Works fine, a good angle.
Is that a crop or full size? I just wonder if you could get away with another shot which shows more of the tree and surrounding area. I mean an extra image, not instead of this one.
I often look at old farm buildings where I live but I just can't get the right angle/light to work.
Shows the quality of the Stone Mason's work very well.
I've seen a host of such tumble-down buildings across England and Scotland, and they're extremely evocative aren't they. You kind of want to know the human story behind the derelict as in who, how and ultimate why? In Scotland these derelicts make you acutely aware of the infamous 'clearances' and you naturally wonder if what you're looking at stems from this unfortunate period in their history. These largely ignored sites offer us a positive wealth of photographic material, and beg to be considered for documentation.
Forgive my (genuinely) humble observations Scott, but your image absolutely smacks of potential mood, but the sky is rather nondescript and the tree has basically swamped the building and rather stolen its dynamic thunder.
While the front face is very nicely captured (as Dulaigh noted), I (like Bob) was thinking it would benefit from better separation from the background; grass, trees, etc.
A shot from a higher angle would be good, but not helped by the apparent slope it stands on.
I was a little surprised, using a Canon 6D at 47mm and f/4.5, that so much of the background was so sharp.
Hi, all and thanks for the insights and suggestions. I was shooting in a hurry as I had stranded my 3 puzzled coworkers in the vehicle when I bailed out with the camera. I agree the sky is bleak but there was not much detail to recover. I tried lowering exposure and luminescence and increasing saturation on the sky on some shots but there just wasn't much there to work with. I should learn my lesson and bring my cp filter on these work trips. The sky in western PA looks like this much of the time.
Also, that tree was a challenge. It had grown up inside the little building so there was no escaping it, and at the other front corner angle it was blocking out the sky through the little window. I also tried a shot of the back of it, but it really was not very photogenic on that side. I'll bet I could do something next time though.
I hope to get back there another day and try incorporating these ideas. I would submit the other shots of other buildings on this huge old farm from the same day for c & c, but on a lark I put them in the march comp and two mini comps.
Do you not think that a more elevated image would have reduced its visual impact? I would perhaps instead have gone with a lower angle, placed slightly more emphasis upon those characteristic corner stones, and moved more to the right in an effort to reduce the tree's dominant position in relation to the ruins?

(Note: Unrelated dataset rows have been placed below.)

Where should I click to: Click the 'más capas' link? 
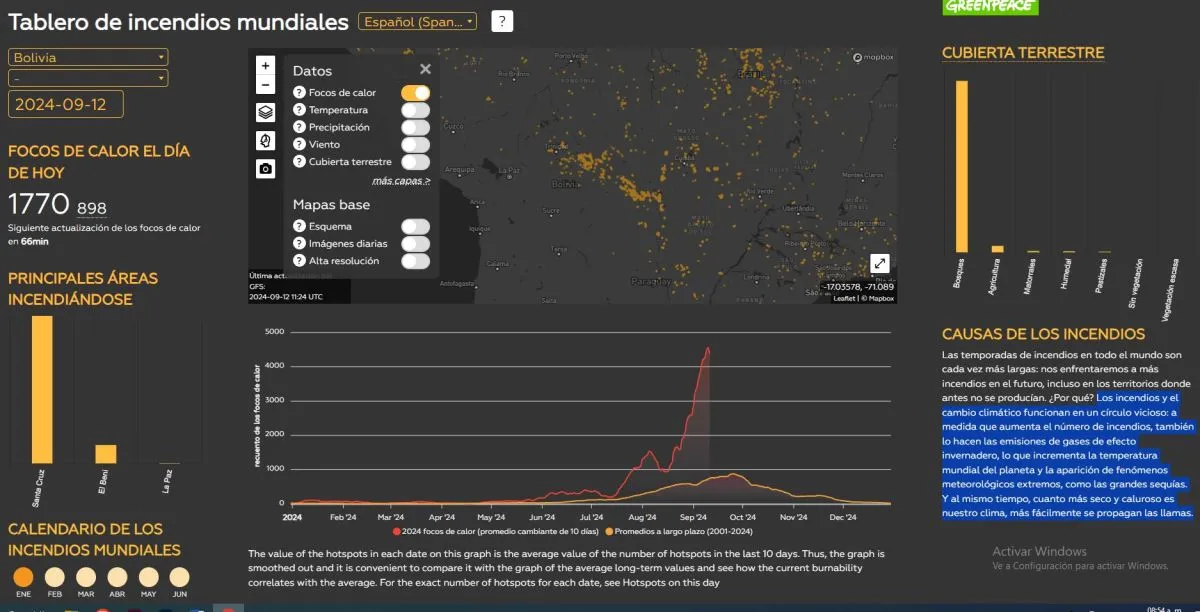pyautogui.click(x=400, y=181)
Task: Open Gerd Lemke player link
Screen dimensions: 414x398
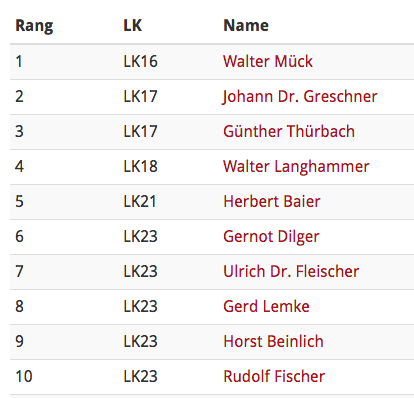Action: click(x=266, y=306)
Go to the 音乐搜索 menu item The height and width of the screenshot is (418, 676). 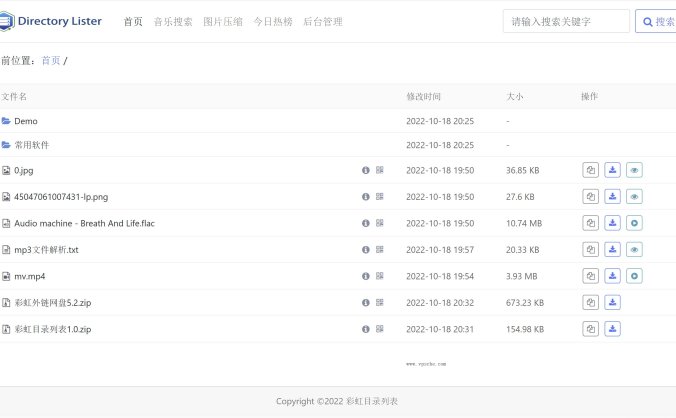point(173,21)
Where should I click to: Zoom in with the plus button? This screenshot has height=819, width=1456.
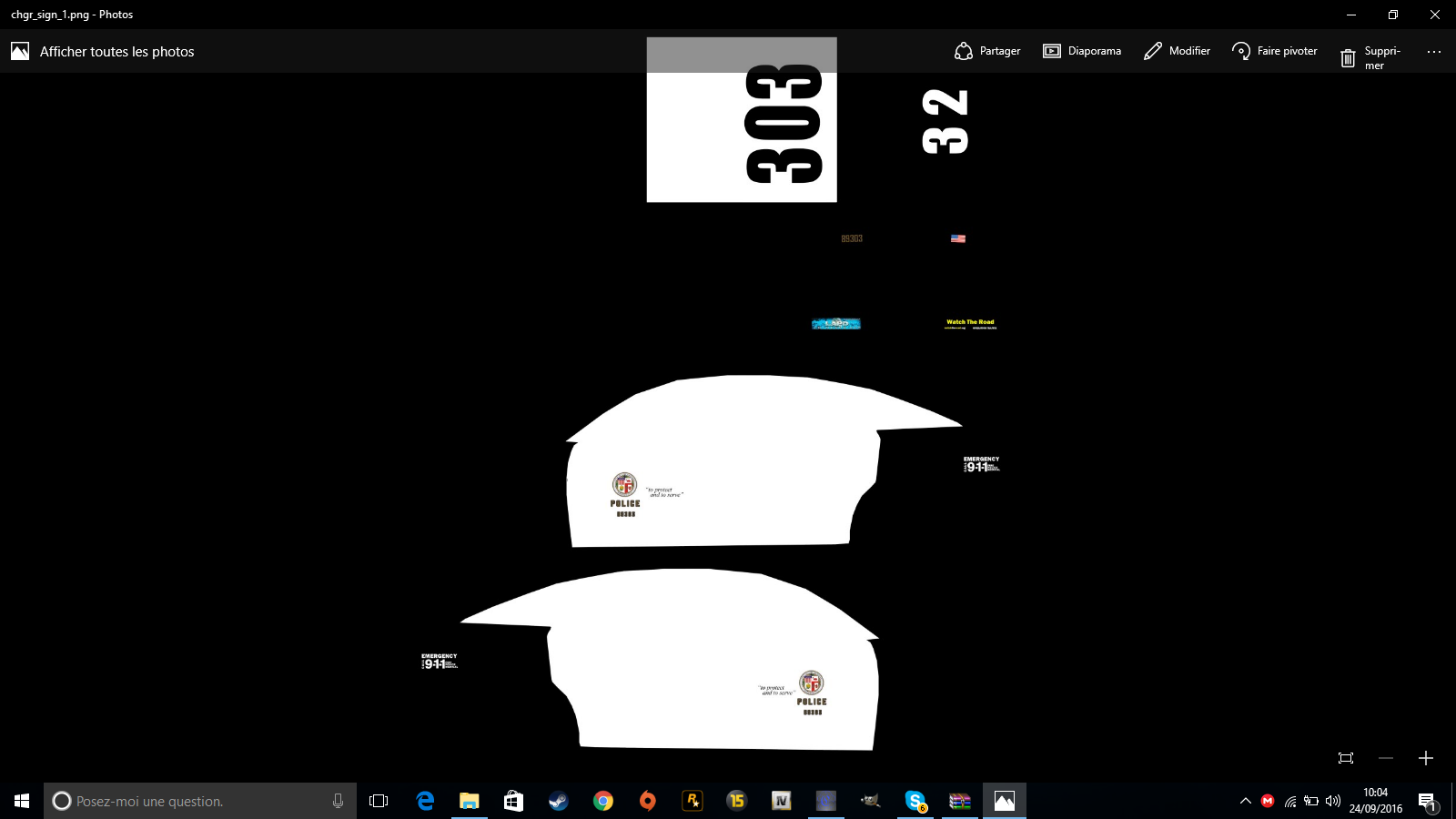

Having said that...the question then remains as to what we do with the sky?
Looking at the image, I did get the impression that the tree was somewhat tight to the ruins. I now fully appreciate the fact that you had to make the best of the conditions and circumstances that surrounded the time/moment you were there. Hopefully you will get back there in time, and capture it exactly as you'd like to.
Here is the back side of this little stone building. The tree seems to have destroyed it as it grew.
Note that in the opposite direction there was also a white sky, but using negative exposure, negative luminance, and a dab of saturation, I was able to make a sky out of this white sheet.
The photos of the rest of the buildings are posted in 2 mini comps and the March comp. I will wait to submit them for C&C for a few days.
Per Dave's comment, I had not even noticed I was at F/4.5. I should have gone to ISO 200 or 400 on the earlier shot before I started shooting, so I could have shot f/8 and had more DOF and kept the shutter speed?
Last edited by Scott Stephen; 1st April 2013 at 06:47 AM.
I tell you what guys, the shot from the tree side works for me personally. I like the fractured stonework on the corner and the fact that the walls are leaning slowly and inexorably towards eventual collapse. This'd look good either covered in snow, or surrounded by fresh growth and vibrant colour.... a kind of 'winter of discontent' thing, or new life surrounding death in an obscure sort of way. I wonder if a crop would give it an advantage by losing some of the foreground and sky?
I still think there's a massive amount of scope within these ruined buildings for a great photo-project...though perhaps a bit of a gloomy one?
Cheers all. Bob
Yes, I prefer the second angle which seems to have all the elements which were missing from the first image.